### [Problem to solve]
Retrieve every line of the data holding the word "Choose".

--- Data for review ---

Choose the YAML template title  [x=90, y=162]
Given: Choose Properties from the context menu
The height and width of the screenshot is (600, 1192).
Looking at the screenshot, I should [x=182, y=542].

---
--- Data for review ---

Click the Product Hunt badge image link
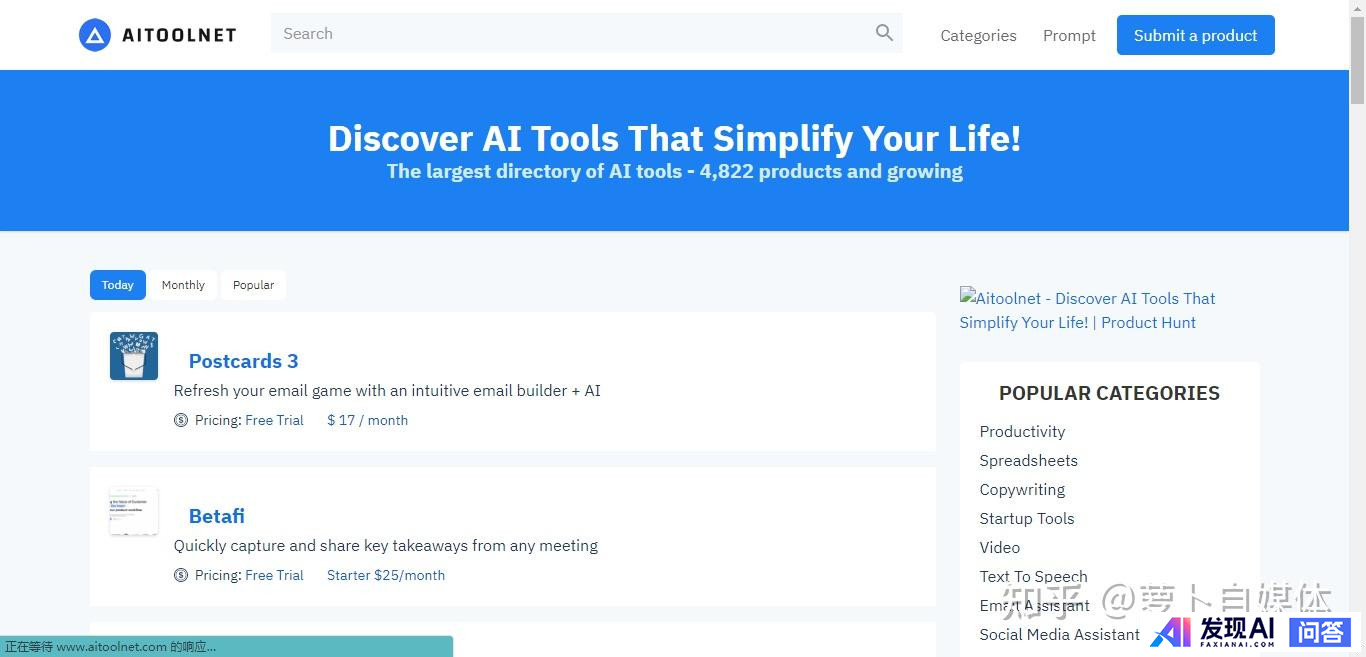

---

### [Answer to this task]
Choose the YAML template title  [x=90, y=162]
Given: Choose Properties from the context menu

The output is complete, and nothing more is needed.